* Records
========================================================================

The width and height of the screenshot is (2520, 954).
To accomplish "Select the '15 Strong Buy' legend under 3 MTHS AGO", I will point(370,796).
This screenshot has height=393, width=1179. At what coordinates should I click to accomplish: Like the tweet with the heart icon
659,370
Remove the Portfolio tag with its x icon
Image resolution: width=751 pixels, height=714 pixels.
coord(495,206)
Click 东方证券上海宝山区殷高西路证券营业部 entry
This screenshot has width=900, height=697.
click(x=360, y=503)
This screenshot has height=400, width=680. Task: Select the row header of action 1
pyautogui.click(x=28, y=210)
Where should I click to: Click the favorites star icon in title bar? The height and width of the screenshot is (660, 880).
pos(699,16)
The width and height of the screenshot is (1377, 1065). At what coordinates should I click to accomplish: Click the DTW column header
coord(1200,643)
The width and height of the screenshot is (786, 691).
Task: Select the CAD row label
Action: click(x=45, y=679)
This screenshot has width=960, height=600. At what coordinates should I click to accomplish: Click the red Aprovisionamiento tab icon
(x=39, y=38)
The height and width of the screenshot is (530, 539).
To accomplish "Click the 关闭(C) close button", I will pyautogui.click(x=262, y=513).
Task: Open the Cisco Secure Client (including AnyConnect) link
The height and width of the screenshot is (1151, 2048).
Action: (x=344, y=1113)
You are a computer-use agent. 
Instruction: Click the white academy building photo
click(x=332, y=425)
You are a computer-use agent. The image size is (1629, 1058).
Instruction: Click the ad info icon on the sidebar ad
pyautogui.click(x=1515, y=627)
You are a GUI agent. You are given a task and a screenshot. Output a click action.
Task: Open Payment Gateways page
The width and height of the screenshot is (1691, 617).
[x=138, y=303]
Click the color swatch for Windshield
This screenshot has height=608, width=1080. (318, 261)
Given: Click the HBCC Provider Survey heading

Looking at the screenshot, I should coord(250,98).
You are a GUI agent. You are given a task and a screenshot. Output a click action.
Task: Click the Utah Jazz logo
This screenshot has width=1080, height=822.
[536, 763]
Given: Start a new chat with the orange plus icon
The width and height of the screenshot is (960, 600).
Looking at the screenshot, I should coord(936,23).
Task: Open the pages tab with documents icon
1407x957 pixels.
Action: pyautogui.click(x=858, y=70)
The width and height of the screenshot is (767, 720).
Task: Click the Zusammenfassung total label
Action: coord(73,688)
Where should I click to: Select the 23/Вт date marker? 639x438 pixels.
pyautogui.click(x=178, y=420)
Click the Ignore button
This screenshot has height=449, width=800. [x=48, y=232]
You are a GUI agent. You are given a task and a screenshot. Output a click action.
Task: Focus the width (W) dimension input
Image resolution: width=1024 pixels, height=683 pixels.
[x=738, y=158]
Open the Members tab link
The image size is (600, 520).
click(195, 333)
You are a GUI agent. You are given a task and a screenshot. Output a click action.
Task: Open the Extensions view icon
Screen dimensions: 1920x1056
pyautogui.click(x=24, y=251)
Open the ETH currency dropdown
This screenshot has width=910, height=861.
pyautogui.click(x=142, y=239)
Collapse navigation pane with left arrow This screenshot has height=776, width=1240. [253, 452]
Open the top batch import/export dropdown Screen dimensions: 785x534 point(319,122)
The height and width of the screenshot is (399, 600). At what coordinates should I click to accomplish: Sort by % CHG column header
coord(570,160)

========================================================================

* What is required
The answer is every line in the data where the word "link" appears.

* Exercise output
Task: Open the Cisco Secure Client (including AnyConnect) link
Open the Members tab link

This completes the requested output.